▶ **Instructions to follow**
Locate every line below that contains the word "Focus" and copy it.

::: Records for processing

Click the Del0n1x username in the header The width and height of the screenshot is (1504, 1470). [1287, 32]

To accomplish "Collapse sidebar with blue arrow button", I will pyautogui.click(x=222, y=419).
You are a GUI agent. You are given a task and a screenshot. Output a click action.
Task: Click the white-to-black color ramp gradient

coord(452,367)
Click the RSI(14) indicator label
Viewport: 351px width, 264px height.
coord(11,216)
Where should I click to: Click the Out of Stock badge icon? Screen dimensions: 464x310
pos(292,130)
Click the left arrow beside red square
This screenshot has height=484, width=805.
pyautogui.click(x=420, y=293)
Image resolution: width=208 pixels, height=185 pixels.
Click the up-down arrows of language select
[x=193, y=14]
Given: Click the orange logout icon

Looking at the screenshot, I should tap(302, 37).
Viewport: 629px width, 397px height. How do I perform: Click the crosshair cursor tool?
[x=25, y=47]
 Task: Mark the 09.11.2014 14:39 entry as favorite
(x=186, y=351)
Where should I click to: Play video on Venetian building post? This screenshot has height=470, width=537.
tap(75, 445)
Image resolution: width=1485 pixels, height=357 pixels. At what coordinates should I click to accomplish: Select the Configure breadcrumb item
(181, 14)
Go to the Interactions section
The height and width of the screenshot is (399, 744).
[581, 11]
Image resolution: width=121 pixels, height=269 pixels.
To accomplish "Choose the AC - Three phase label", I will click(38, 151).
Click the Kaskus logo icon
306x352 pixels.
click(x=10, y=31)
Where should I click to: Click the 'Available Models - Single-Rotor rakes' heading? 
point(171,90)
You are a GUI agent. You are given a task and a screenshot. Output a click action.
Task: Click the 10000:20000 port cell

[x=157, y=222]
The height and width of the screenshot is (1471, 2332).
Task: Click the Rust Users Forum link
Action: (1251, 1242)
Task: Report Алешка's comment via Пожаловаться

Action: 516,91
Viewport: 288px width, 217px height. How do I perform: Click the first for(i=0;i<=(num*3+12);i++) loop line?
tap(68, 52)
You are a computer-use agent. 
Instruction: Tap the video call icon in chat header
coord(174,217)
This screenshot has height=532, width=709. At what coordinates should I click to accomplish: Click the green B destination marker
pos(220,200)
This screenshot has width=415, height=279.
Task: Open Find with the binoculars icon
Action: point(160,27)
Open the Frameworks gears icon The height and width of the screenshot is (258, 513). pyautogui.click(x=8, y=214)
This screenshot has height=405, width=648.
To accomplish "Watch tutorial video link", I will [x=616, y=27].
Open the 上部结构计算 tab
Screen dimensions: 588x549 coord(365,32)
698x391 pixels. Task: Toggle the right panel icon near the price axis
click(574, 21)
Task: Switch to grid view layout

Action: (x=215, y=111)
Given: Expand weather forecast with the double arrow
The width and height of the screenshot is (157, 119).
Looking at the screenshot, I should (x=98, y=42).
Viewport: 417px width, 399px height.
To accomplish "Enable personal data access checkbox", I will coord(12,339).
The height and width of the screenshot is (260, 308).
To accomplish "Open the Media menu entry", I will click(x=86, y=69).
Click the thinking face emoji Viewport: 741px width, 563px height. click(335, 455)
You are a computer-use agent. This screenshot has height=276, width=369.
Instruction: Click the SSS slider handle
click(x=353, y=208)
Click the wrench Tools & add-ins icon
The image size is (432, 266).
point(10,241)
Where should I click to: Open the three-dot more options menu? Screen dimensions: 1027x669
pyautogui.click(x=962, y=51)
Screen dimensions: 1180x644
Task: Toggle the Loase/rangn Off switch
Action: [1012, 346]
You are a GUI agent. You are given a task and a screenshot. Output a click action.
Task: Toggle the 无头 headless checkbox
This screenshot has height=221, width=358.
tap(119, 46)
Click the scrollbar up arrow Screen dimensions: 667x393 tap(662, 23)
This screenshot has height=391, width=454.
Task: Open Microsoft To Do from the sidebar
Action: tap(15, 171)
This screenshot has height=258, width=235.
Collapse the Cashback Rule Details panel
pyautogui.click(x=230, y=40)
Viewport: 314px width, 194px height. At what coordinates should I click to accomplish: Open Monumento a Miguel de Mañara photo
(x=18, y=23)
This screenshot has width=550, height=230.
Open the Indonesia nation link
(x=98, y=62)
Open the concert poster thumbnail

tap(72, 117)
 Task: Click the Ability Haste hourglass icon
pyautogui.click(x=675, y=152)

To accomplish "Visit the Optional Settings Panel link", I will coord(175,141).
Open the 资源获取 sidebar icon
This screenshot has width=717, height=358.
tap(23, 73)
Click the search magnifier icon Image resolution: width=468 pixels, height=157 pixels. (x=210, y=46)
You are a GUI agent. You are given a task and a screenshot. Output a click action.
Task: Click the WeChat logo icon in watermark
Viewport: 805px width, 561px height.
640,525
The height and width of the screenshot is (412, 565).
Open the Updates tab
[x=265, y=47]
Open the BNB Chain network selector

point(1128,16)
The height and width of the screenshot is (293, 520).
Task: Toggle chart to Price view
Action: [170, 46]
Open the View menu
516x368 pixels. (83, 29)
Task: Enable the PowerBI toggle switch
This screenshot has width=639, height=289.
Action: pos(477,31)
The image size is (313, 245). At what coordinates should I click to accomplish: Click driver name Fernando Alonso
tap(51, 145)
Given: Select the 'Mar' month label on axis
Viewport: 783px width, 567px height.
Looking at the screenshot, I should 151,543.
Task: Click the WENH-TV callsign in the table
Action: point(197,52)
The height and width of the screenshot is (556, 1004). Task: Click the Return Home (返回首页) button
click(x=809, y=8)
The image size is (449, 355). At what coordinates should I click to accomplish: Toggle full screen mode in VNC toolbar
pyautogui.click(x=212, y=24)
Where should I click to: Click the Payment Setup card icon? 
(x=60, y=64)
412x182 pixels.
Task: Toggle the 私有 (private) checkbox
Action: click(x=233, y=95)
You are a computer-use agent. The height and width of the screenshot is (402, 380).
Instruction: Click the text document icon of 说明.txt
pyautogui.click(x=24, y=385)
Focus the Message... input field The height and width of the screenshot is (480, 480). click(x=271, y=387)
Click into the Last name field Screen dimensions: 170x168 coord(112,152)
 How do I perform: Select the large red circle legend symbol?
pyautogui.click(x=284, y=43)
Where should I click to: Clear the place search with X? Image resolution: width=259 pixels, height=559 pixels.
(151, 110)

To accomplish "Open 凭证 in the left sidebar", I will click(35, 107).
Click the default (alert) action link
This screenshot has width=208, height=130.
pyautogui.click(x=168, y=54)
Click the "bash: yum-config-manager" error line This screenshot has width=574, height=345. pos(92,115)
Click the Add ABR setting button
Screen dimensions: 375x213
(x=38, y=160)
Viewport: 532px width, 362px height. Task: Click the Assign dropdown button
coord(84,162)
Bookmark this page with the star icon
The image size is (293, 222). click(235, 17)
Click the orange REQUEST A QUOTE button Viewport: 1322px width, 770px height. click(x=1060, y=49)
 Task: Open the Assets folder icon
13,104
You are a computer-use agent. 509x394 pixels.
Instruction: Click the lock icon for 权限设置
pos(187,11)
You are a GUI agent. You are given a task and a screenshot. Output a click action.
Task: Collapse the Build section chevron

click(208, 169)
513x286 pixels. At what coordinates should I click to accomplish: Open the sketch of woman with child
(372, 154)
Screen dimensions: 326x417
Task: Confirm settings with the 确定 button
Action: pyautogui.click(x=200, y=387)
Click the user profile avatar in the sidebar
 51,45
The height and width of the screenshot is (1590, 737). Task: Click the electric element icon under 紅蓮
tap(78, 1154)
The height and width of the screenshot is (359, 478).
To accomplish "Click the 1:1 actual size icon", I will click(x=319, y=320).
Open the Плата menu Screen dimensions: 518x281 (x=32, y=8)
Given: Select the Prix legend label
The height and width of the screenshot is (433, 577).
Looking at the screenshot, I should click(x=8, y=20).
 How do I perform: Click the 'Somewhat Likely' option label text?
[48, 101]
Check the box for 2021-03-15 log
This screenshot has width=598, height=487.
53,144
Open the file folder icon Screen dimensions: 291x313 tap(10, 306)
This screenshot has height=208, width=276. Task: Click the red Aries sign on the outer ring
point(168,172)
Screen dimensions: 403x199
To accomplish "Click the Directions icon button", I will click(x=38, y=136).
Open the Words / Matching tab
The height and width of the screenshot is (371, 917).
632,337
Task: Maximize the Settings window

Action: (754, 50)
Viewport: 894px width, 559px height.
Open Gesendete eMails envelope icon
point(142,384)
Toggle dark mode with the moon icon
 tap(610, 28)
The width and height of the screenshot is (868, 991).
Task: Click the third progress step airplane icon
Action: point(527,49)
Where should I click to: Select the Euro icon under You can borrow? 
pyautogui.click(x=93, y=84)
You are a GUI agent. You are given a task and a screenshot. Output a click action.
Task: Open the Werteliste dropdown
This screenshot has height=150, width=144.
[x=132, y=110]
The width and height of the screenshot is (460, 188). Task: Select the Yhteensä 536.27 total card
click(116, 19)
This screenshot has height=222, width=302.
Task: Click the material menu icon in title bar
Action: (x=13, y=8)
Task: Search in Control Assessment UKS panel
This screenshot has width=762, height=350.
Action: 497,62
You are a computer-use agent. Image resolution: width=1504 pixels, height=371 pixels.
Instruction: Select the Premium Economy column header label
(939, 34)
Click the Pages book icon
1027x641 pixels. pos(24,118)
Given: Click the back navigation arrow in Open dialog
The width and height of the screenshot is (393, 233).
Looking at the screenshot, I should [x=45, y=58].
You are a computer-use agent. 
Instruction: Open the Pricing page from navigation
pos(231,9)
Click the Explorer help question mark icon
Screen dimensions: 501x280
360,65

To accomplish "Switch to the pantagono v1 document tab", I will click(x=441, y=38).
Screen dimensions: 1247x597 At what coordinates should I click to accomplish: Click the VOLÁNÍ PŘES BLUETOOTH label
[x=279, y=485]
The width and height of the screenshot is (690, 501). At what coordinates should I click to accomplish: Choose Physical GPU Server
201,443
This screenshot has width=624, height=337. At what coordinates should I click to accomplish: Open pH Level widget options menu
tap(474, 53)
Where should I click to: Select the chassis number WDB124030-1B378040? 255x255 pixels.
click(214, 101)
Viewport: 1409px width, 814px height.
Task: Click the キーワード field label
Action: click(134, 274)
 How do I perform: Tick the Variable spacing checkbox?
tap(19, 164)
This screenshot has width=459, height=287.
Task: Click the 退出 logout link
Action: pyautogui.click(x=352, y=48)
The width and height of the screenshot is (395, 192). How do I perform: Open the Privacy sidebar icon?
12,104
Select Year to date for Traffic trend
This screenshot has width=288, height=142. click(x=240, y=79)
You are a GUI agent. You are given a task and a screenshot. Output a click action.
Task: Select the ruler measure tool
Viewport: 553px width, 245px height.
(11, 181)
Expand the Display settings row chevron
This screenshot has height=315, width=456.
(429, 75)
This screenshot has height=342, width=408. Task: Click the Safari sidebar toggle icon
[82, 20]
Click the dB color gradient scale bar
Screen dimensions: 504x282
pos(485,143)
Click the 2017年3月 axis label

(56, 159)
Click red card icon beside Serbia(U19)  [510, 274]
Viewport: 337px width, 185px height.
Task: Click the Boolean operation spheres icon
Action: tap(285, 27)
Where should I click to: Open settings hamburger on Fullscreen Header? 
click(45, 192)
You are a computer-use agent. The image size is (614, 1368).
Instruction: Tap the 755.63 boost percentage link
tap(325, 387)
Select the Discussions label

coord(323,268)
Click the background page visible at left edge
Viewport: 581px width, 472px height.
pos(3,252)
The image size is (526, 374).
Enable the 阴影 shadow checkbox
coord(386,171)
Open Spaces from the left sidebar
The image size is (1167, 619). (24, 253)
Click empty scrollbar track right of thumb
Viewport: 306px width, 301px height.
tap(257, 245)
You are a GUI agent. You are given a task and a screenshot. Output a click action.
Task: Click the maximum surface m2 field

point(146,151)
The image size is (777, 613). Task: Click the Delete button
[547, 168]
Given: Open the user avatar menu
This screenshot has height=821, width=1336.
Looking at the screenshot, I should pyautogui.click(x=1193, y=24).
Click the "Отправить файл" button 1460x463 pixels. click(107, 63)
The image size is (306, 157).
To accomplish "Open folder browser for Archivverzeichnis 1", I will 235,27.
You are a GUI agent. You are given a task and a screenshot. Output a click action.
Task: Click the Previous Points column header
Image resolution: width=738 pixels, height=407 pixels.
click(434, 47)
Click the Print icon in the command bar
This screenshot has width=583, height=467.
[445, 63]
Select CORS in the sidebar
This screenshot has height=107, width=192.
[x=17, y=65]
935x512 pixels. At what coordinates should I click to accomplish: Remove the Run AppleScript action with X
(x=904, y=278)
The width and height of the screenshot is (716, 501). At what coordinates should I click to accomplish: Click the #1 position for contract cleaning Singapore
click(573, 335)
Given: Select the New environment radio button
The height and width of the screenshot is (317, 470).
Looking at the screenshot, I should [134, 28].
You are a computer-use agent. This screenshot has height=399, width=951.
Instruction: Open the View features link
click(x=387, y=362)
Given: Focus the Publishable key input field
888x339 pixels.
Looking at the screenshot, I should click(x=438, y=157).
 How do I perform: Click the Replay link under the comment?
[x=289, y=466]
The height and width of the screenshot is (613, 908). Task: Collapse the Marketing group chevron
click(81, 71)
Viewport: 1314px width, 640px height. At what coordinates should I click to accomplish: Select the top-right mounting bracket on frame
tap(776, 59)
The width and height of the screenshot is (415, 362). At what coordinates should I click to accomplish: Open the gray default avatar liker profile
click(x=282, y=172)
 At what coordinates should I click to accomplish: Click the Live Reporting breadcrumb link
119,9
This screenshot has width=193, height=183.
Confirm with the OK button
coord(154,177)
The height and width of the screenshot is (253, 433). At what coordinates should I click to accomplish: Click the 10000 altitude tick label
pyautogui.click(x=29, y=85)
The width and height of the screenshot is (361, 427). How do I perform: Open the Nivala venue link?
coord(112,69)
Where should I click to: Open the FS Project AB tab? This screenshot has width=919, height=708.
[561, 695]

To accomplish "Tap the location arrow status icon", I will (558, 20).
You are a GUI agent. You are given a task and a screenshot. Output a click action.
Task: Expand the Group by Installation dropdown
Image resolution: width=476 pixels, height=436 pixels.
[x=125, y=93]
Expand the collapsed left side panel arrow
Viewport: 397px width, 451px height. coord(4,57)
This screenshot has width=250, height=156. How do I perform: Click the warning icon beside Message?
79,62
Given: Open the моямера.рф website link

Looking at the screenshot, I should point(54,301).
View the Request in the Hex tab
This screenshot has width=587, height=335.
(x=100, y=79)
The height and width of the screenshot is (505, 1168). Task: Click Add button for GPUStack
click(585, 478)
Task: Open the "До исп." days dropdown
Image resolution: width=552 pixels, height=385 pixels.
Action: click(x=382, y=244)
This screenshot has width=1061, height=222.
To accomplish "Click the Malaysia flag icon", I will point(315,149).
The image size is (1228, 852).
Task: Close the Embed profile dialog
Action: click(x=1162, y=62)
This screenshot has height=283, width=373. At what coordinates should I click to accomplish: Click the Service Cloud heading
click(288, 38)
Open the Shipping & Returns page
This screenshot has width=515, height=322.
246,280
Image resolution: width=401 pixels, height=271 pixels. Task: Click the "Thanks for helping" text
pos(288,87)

::::::

▶ **Result for this task**
Focus the Message... input field The height and width of the screenshot is (480, 480). click(x=271, y=387)
Given: Focus the Publishable key input field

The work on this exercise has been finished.